Effectiveness of Second-Line Agents in the Treatment of Uncomplicated Type 2 Diabetes Mellitus: An Observational Tertiary-Care Based Study

    Published on:July/2018
    Journal of Young Pharmacists, 2018; 10(3):334-339
    Original Article | doi:10.5530/jyp.2018.10.74
    Authors:

    Rupam Gill1, Shalini Adiga2,*, Muralidhar Varma3

    1Department of Pharmacology, Lady Hardinge Medical College, University of Delhi, New Delhi, INDIA.

    2Department of Pharmacology, Kasturba Medical College, Manipal Academy of Higher Education, Manipal, Karnataka, INDIA.

    3Department of Internal Medicine, Kasturba Hospital, Kasturba Medical College, Manipal Academy of Higher Education, Manipal, Karnataka, INDIA.

    Abstract:

    Background: The rational prescribing of second-line drugs in type 2 diabetes mellitus (DM) require clear guidelines. There is no sufficient empirical evidence to support the use of one second-line agent over the other and when to initiate second-line drug is still under discrepancy. Objectives: To analyze the utilization pattern and effectiveness of second-line agents in uncomplicated type 2 DM. Methodology: 240 uncomplicated type 2 DM patients who were ≥ 18 years receiving either metformin/sulfonylurea or metformin+sulfonylurea was divided into four add-on treatment group 1, 2, 3, 4; that were added pioglitazone, dipeptidyl peptidase-4(DPP-4) inhibitor, voglibose, and insulin [pre-mixed insulin (30%regular/70%NPH)] respectively and received the second-line agents for a duration of 6 months or longer.

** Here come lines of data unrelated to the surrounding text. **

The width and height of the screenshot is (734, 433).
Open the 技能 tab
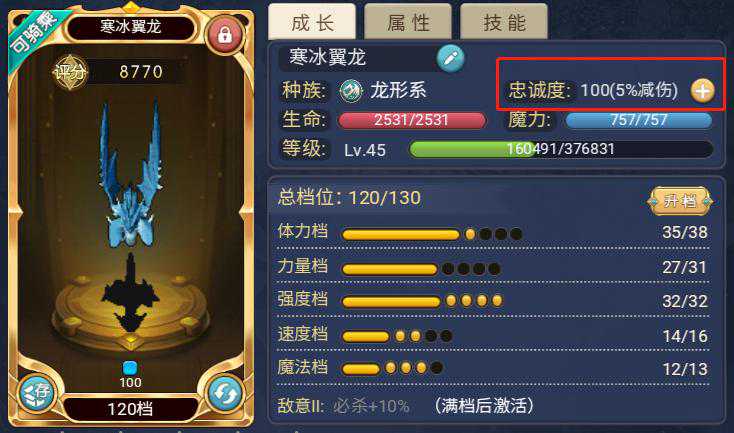(504, 22)
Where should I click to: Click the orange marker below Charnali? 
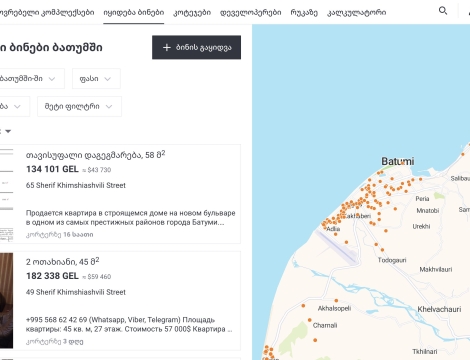point(315,340)
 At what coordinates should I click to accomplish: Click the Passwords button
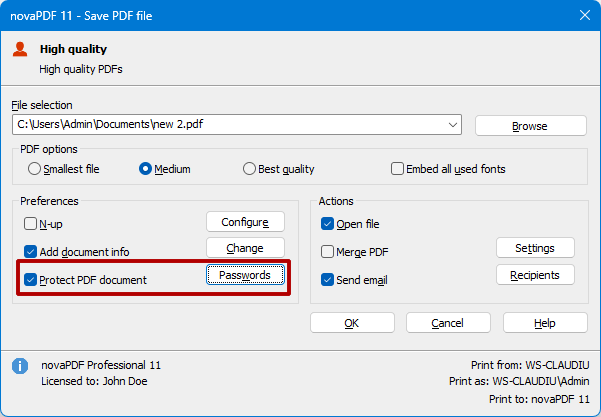pyautogui.click(x=245, y=275)
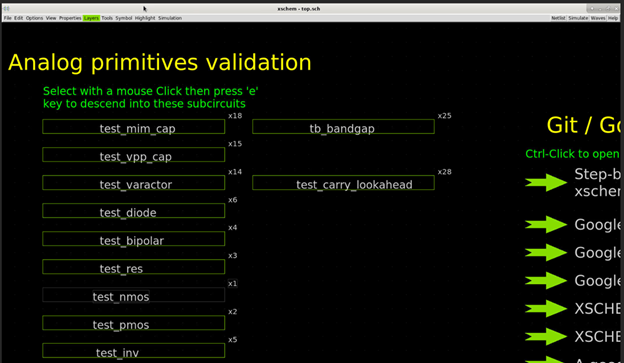Select the test_res subcircuit block
The image size is (624, 363).
click(134, 267)
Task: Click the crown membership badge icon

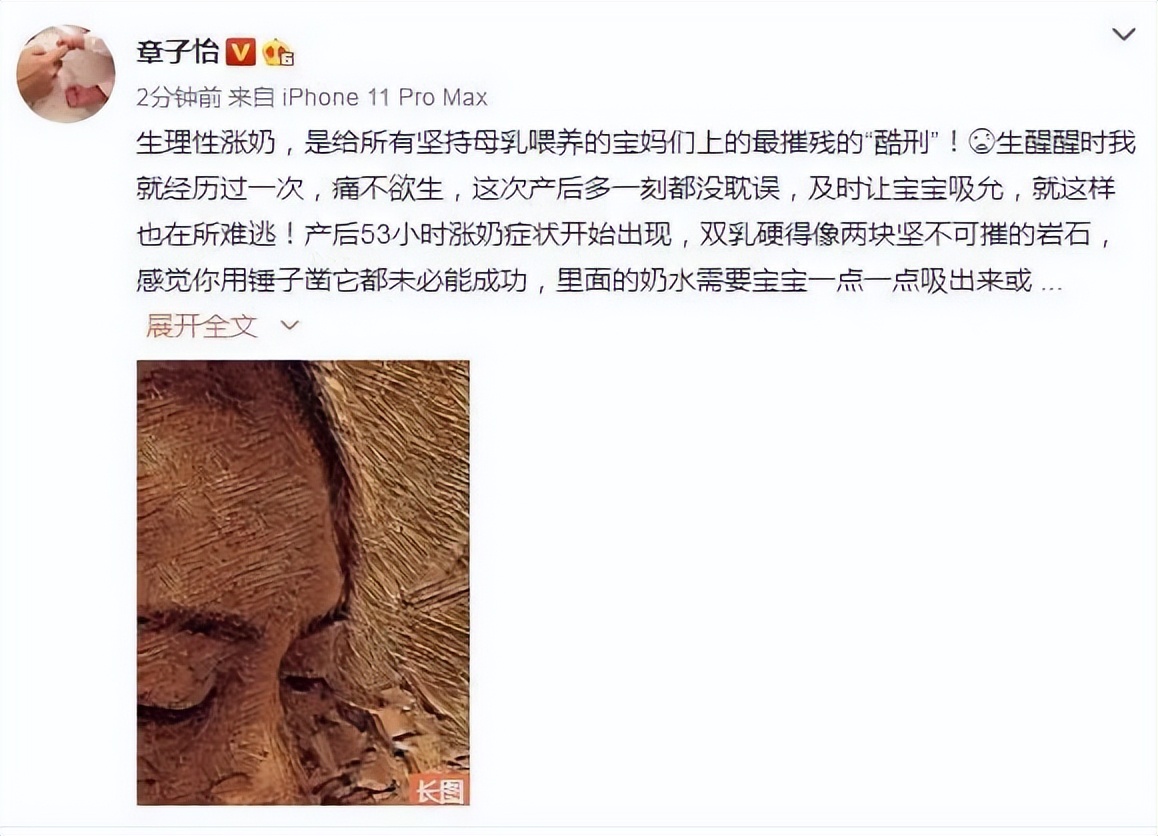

Effectiveness was based on the reduction in glycosylated hemoglobin (HbA1C), fasting plasma glucose (FPG) and postprandial blood glucose (PPBG) values over 3 and 6 months was done using repeated measures analysis of variance (ANOVA). Results: The mean difference for reduction in HbA1C (%) values at 3rd and 6th month with respect to baseline values was 1.32±0.72 and 2.11±0.97; 1.19±0.27 and 1.81±0.53; 1.16±0.41 and 1.66±0.63; 0.97±0.16 and 1.46±0.47 for pioglitazone, DPP-4 inhibitor, voglibose, insulin respectively. The mean difference in FPG and PPBG levels at the 6th month from baseline was 75±31.06 and 115.3±40.32; 77.91±37.95 and 117±41.27; 85.87±21.75 and 118.75±55.86; 91.38±31.8 and 132.03±56.24 for pioglitazone, DPP-4 inhibitors, voglibose and insulin respectively. Reduction in HbA1C, FPG, and PPBG was statistically significant within each group at each time interval with p-value < 0.001. Conclusion: All the add-on groups exhibited a significant reduction in HbA1C, FPG, and PPBG over 3 and 6 months. DPP-4 inhibitors exhibited least hypoglycemic episodes. DPP-4 inhibitors are trending and marginally more effective second-line OHA in uncomplicated type 2 DM.

    Key words: Anti-diabetic drugs, FPG, HbA1C, PPBG, Second-line agents.